Ordered in increasing level of complexity:

Zero tasks

#![feature(used)]
#![no_std]

#[macro_use] // for the `hprintln!` macro
extern crate cortex_m;

// before main initialization + `start` lang item
extern crate cortex_m_rt;

#[macro_use] // for the `tasks!` macro
extern crate cortex_m_rtfm as rtfm;

// device crate generated using svd2rust
extern crate stm32f30x;

use rtfm::{P0, T0, TMax};

// TASKS (None in this example)
tasks!(stm32f30x, {});

// INITIALIZATION PHASE
fn init(_priority: P0, _threshold: &TMax) {
    hprintln!("INIT");
}

// IDLE LOOP
fn idle(_priority: P0, _threshold: T0) -> ! {
    hprintln!("IDLE");

    // Sleep
    loop {
        rtfm::wfi();
    }
}

Expected output:

INIT
IDLE

The tasks! macro overrides the main function and imposes the following structure into your program:

  • init, the initialization phase, runs first. This function is executed "atomically", in the sense that no task / interrupt can preempt it.

  • idle, a never ending function that runs after init.

Both init and idle have a priority of 0, the lowest priority. In RTFM, a higher priority value means more urgent.

One task

#![feature(const_fn)]
#![feature(used)]
#![no_std]

extern crate cortex_m_rt;
#[macro_use]
extern crate cortex_m_rtfm as rtfm;
extern crate stm32f30x;

use stm32f30x::interrupt::Tim7;
use rtfm::{Local, P0, P1, T0, T1, TMax};

// INITIALIZATION PHASE
fn init(_priority: P0, _threshold: &TMax) {
    // Configure TIM7 for periodic interrupts
    // Configure GPIO for LED driving
}

// IDLE LOOP
fn idle(_priority: P0, _threshold: T0) -> ! {
    // Sleep
    loop {
        rtfm::wfi();
    }
}

// TASKS
tasks!(stm32f30x, {
    periodic: Task {
        interrupt: Tim7,
        priority: P1,
        enabled: true,
    },
});

fn periodic(mut task: Tim7, _priority: P1, _threshold: T1) {
    // Task local data
    static STATE: Local<bool, Tim7> = Local::new(false);

    let state = STATE.borrow_mut(&mut task);

    // Toggle state
    *state = !*state;

    // Blink an LED
    if *state {
        LED.on();
    } else {
        LED.off();
    }
}

Here we define a task named periodic and bind it to the Tim7 interrupt. The periodic task will run every time the Tim7 interrupt is triggered. We assign to this task a priority of 1 (P1); this is the lowest priority that a task can have.

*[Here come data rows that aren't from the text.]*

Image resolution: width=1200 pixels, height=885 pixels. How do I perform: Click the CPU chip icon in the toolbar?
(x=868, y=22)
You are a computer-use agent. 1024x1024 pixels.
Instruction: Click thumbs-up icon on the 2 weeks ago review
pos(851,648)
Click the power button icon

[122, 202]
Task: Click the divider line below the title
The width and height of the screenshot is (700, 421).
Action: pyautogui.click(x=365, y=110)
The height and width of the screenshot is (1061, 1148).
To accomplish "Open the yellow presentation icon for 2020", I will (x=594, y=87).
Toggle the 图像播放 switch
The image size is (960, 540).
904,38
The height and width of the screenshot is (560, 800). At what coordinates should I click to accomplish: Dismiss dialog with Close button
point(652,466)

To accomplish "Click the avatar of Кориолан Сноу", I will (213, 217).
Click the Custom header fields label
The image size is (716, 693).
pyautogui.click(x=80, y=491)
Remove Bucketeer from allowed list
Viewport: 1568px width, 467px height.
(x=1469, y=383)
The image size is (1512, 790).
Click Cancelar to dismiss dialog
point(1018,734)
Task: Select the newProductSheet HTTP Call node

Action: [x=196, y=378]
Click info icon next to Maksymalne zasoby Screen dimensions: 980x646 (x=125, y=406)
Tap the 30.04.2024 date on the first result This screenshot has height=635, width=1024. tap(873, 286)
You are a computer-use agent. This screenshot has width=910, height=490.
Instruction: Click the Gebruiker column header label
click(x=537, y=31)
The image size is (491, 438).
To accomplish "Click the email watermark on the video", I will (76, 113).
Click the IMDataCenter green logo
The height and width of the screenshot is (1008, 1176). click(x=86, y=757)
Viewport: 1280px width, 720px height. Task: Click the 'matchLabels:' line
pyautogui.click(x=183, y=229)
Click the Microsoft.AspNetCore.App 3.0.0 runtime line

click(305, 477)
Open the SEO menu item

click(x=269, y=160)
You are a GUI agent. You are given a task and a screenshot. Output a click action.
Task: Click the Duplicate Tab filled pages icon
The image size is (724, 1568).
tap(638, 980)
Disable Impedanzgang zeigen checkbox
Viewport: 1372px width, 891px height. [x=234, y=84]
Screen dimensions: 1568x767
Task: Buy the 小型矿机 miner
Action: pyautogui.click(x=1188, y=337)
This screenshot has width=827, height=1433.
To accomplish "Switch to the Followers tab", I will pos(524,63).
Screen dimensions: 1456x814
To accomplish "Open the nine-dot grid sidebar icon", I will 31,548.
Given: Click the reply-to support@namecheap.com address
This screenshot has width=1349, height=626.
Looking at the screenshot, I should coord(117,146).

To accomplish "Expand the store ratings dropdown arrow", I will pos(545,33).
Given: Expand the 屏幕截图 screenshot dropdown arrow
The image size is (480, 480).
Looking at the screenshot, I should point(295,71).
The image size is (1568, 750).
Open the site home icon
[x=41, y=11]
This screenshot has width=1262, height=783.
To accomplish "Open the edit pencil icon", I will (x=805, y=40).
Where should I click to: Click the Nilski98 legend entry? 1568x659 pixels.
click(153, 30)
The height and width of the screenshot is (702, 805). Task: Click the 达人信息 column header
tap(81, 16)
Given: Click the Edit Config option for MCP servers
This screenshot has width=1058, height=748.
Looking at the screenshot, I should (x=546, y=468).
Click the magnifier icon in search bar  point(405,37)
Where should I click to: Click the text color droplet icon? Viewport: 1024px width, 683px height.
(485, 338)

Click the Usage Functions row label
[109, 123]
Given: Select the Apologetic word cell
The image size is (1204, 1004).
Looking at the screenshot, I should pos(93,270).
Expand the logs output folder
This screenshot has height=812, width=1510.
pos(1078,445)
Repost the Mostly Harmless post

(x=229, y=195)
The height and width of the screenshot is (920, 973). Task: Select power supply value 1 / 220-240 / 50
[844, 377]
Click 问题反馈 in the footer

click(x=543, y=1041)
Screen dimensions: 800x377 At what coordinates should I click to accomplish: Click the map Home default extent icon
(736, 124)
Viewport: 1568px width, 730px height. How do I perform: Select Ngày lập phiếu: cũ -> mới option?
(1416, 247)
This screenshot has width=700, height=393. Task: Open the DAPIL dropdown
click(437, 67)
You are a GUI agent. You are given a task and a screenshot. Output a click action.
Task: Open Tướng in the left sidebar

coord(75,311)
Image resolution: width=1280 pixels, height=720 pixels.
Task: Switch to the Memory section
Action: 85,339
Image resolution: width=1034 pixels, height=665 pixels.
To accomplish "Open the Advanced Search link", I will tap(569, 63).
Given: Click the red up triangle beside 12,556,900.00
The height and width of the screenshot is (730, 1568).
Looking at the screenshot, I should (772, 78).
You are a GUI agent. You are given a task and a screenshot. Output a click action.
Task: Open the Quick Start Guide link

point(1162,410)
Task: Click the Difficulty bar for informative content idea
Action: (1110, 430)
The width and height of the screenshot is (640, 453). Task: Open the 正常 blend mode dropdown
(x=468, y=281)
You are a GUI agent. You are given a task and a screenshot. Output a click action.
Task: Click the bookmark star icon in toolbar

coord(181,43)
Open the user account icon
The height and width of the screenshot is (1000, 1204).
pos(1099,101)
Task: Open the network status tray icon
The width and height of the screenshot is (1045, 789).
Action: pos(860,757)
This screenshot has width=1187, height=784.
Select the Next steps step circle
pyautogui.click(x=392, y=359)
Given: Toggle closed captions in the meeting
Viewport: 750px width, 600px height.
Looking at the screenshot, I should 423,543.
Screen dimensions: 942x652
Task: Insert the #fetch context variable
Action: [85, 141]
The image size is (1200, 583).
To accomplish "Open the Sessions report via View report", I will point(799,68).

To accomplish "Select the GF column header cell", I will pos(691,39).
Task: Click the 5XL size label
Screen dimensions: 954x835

We use the Local abstraction to add state to the task; this task local data will be preserved across runs of the periodic task. Note that STATE is owned by the periodic task, in the sense that no other task can access it; this is reflected in its type signature (the Tim7 type parameter).

Two "serial" tasks

#![feature(const_fn)]
#![feature(used)]
#![no_std]

extern crate cortex_m_rt;
#[macro_use]
extern crate cortex_m_rtfm as rtfm;
extern crate stm32f30x;

use core::cell::Cell;

use stm32f30x::interrupt::{Tim6Dacunder, Tim7};
use rtfm::{C1, P0, P1, Resource, T0, T1, TMax};

tasks!(stm32f30x, {
    t1: Task {
        interrupt: Tim6Dacunder,
        priority: P1,
        enabled: true,
    },
    t2: Task {
        interrupt: Tim7,
        priority: P1,
        enabled: true,
    },
});

// Data shared between tasks `t1` and `t2`
static COUNTER: Resource<Cell<u32>, C1> = Resource::new(Cell::new(0));

fn init(priority: P0, threshold: &TMax) {
    // ..
}

fn idle(priority: P0, threshold: T0) -> ! {
    // Sleep
    loop {
        rtfm::wfi();
    }
}

fn t1(_task: Tim6Dacunder, priority: P1, threshold: T1) {
    let counter = COUNTER.access(&priority, &threshold);

    counter.set(counter.get() + 1);
}

fn t2(_task: Tim7, priority: P1, threshold: T1) {
    let counter = COUNTER.access(&priority, &threshold);

    counter.set(counter.get() + 2);
}

Here we declare two tasks, t1 and t2; both with a priority of 1 (P1). As both tasks have the same priority, we say that they are serial tasks in the sense that t1 can only run after t2 is done and vice versa; i.e. no preemption between them is possible.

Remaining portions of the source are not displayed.